NEW YORK (CNNMoney.com) -- Former Hewlett-Packard chairman Patricia Dunn faces felony criminal charges for her role in the company's controversial leak probe, but chief executive Mark Hurd has dodged legal action for now.
California Attorney General Bill Lockyer brought felony charges against Dunn, HP's former chief ethics officer Kevin Hunsaker, and three private investigators Wednesday in Santa Clara County Superior Court.
No criminal evidence has been found against Hurd, who has come under increased pressure for the role he played in the probe, but Lockyer said his investigation remains open.
The investigators named in the complaint were Ronald DeLia, managing director of Security Outsourcing Services, the investigative firm hired by HP; Matthew Depante; and Bryan Wagner.
All of the defendants named in the complaint face four felony charges: conspiracy; fraudulent use of wire communications; wrongful use of computer data; and identity theft.
All four counts carry a maximum prison sentence of three years. Three of the counts carry a maximum fine of $10,000, while a conviction for conspiracy can carry a maximum fine of $25,000.
Lockyer has asked the court to issue arrest warrants for the defendants, but his office will make arrangements for Dunn and Hunsaker to surrender voluntarily, he said.
"One of our state's most venerable corporate institutions lost its way as its board sought to find out who leaked confidential company information to the press," the attorney general said in prepared remarks. "In this misguided effort, people inside and outside HP violated privacy rights and broke state law."
The complaint alleges that Dunn knew that private investigators obtained phone records through false pretenses - also known as pretexting - and that she gave DeLia phone numbers for HP board members in April 2005.
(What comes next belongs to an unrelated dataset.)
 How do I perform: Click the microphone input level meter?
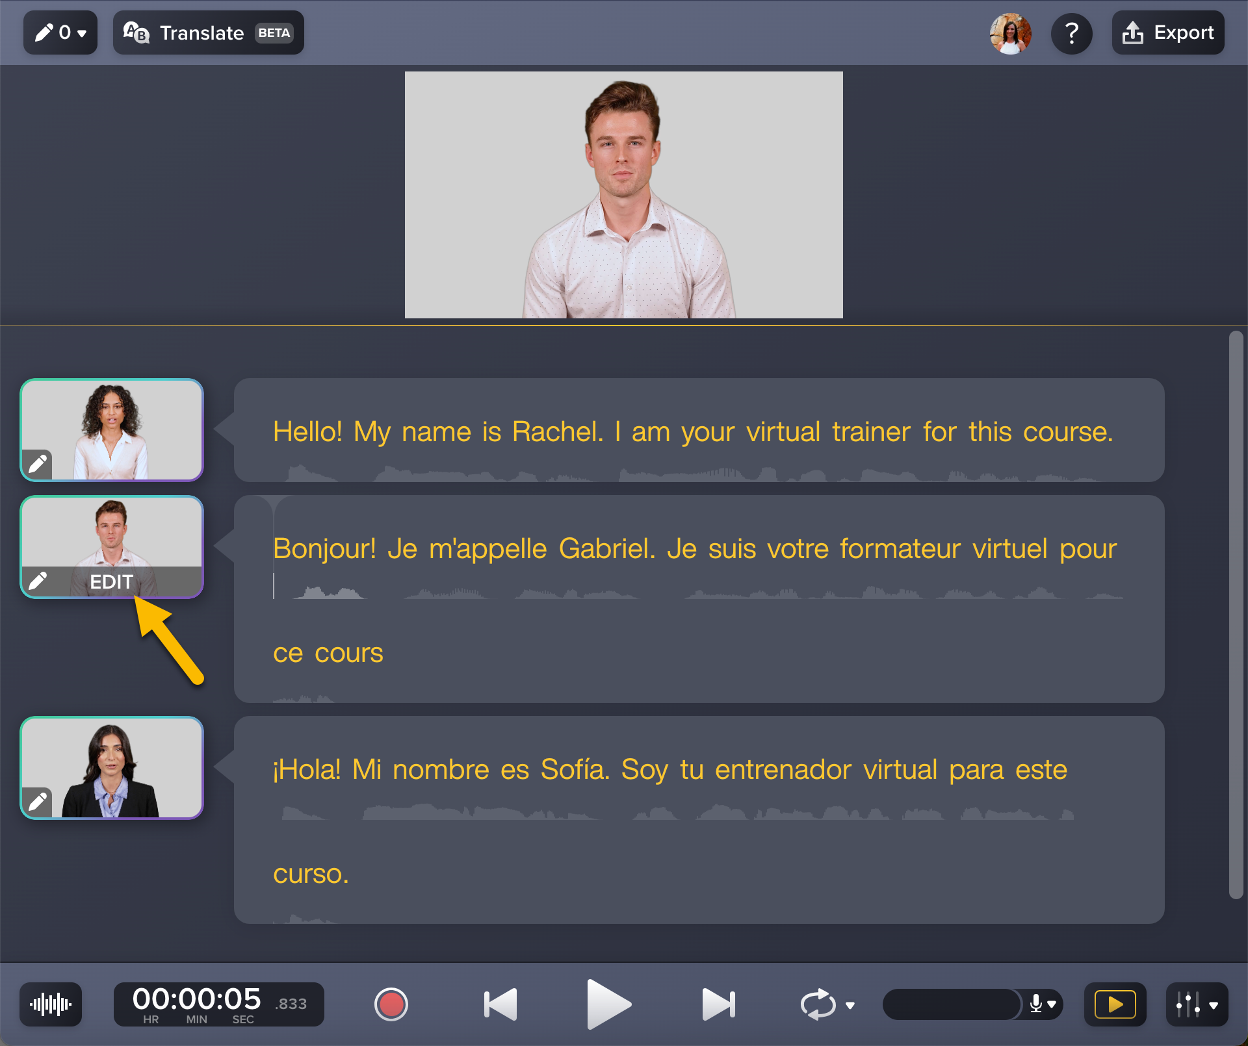click(x=952, y=1004)
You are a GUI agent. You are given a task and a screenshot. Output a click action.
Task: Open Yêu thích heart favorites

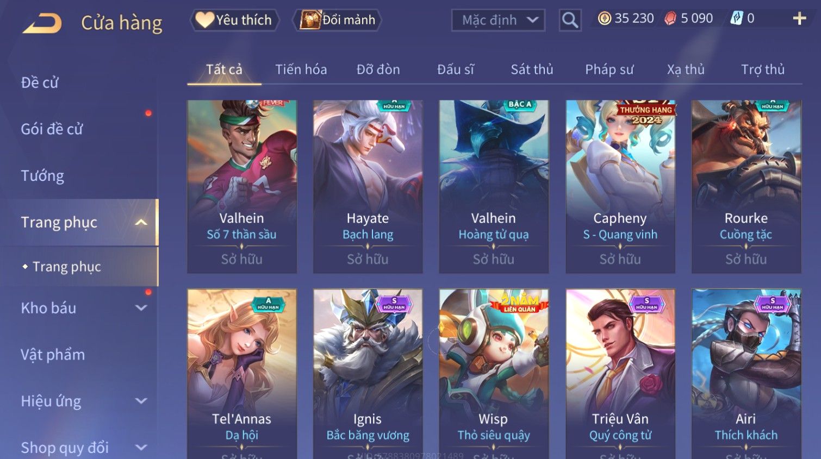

Dunn has consistently denied that she was aware pretexting methods were being used during the investigation. At a House hearing last week, she testified that she never knew that tactics involving the misrepresentation of someone's identity would be used in the investigation and that she was assured by Hunsaker that the methods being used were legal.
Dunn's lawyer called the charges false and said they were "being brought against the wrong person at the wrong time and for the wrong reasons," according to Reuters.
According to the attorney general's complaint, Hunsaker, who led the investigative team that eventually identified the source of the boardroom leaks, knew in January of this year that false pretenses were being used to access the phone records.
Both Hunsaker and DeLia invoked their Fifth Amendment right against self-incrimination last week on Capitol Hill.
Dunn resigned from HP on Sept. 22. Hunsaker left the company last week.
The discovery that HP used pretexting to spy on its directors, journalists and employees has enveloped the venerable Silicon Valley firm since the scandal broke early last month.
The company's surveillance tactics have also sparked an investigation from the Justice Department.
Palo Alto, Calif.-based HP said it is still cooperating with state and federal investigations.
The HP probe goes back to 2005, when then-chairman Dunn initiated an investigation into company leaks after the departure of former chief executive Carly Fiorina in March. The probe came up inconclusive and was restarted again early this year.
Board member George Keyworth eventually was fingered as the source of the leaks. Keyworth resigned from the board last month.
Shares of HP (Charts), which have outperformed rivals Dell (Charts) and IBM (Charts) in the last year, haven't been hurt by the HP boardroom drama. HP's stock has gained about 3 percent in the four weeks since the scandal broke.